A Carteira Nacional de Habilitação (CNH) do jovem foi encontrada na capa do telefone dele. Outro celular teria sido encontrado debaixo do tapete do veículo no lado do carona. Armas não foram encontradas. E o veículo pertencia a Danilo. Não era roubado.
A Associação das Praças da Polícia Militar e Corpo de Bombeiros Militar do Estado do Espírito Santo (Aspra-ES) diz acreditar que a ação dos policiais militares envolvidos na abordagem que resultou na morte de um jovem em Colatina, Noroeste do Espírito Santo, na última sexta-feira (31), "foi legítima". Por meio de comunicado, a entidade afirma que colocou seu setor jurídico à disposição dos militares associados.
No comunicado à imprensa, a Aspra alega que "a ocorrência é bem complexa, onde foram lavrados vários boletins por guarnições diferentes, contendo registro de veículo roubado abandonado, perseguição, evasão a bloqueio policial e tentativa de atropelamento aos nossos policiais", diz.
"Se os policiais não tivessem atirado, podíamos agora estar lamentando a morte, por atropelamento, de um ou mais policiais, ou até mesmo de pessoas que estavam caminhando nas ruas. Nós temos o compromisso de proteger a sociedade e esta é a razão pela qual nossos policiais estavam mobilizados nessa ocorrência", encerra a entidade, na nota.
O Ministério Público do Estado do Espírito Santo (MPES) divulgou nota em que lamenta o ocorrido e manifesta solidariedade à família da vítima.
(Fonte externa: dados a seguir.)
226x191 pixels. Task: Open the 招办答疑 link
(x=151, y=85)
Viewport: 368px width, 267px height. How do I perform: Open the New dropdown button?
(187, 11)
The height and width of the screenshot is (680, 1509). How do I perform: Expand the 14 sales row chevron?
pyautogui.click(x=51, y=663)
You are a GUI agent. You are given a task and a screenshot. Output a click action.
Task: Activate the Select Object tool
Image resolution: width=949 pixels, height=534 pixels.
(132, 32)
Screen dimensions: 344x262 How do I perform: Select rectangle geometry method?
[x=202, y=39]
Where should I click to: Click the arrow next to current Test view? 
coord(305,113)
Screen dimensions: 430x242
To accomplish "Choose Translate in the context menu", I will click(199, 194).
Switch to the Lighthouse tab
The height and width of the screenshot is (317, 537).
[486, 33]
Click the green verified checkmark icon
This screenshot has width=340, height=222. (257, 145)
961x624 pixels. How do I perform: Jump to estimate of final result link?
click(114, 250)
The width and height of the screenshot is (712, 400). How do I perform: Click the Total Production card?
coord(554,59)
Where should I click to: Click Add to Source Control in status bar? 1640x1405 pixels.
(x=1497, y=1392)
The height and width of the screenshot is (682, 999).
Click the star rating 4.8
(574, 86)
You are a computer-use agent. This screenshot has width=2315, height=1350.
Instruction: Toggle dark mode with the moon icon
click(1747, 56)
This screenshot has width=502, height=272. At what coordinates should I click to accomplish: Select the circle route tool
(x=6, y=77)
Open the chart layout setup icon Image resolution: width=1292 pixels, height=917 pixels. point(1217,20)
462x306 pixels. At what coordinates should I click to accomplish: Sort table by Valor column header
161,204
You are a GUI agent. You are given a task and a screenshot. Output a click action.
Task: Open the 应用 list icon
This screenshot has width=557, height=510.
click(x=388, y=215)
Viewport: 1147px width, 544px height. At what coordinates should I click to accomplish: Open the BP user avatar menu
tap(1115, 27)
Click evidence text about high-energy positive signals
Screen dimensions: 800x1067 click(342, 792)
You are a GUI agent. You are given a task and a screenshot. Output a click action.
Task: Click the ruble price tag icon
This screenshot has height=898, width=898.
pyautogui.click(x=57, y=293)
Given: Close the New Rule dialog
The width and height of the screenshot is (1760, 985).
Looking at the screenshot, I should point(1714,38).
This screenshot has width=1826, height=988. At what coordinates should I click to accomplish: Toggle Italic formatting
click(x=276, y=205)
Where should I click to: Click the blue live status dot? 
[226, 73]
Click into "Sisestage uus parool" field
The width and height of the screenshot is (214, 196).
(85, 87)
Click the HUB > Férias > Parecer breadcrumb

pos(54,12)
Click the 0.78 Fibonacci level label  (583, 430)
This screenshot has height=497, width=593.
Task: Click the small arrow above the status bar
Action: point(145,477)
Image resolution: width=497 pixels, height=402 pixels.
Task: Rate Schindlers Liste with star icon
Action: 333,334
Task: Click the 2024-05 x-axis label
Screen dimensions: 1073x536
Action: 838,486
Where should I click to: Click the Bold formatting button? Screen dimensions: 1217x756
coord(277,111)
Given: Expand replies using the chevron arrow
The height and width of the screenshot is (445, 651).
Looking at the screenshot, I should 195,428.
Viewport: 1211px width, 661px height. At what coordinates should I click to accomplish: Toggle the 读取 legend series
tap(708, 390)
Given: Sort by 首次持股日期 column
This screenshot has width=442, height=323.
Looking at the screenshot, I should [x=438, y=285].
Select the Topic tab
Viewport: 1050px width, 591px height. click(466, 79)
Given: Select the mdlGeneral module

O MP comunicou "que acompanha o caso de perto e aguarda o recebimento da documentação necessária para análise detalhada, a fim de adotar as medidas cabíveis perante a Justiça".
Uma moradora da rua onde ocorreu o crime conversou com A Gazeta e relatou: "Foi aqui na minha rua. Eles (os policiais) não deixaram a gente nem chegar perto da calçada porque tinha muita polícia. Quem tentava sair para ver, eles mandavam todo mundo voltar para dentro de casa. Então, a gente não podia nem tirar foto, não podia fazer nada. Mas foram muitos tiros, muitos mesmo", disse.
A Comissão de Defesa dos Direitos Humanos (CDDH) da Assembleia Legislativa do Espírito Santo (Ales), presidida pela deputada estadual Camila Valadão (PSOL), informou nesta segunda-feira (3), que enviou ofícios ao Ministério Público Estadual (MPES) e à Secretaria de Estado da Segurança Pública (Sesp) cobrando a apuração rigorosa da ação policial que resultou na morte de Danilo Lipaus Matos, de 20 anos, em Colatina.
A Comissão também enviou ofício à Sesp cobrando informações sobre os protocolos seguidos pela Polícia Militar na abordagem que resultou na morte de Danilo. “Precisamos saber as circunstâncias da ação e solicitamos em ofício que a Sesp adote providências para garantir que as investigações sejam conduzidas com transparência e rigor”, disse a deputada Camila.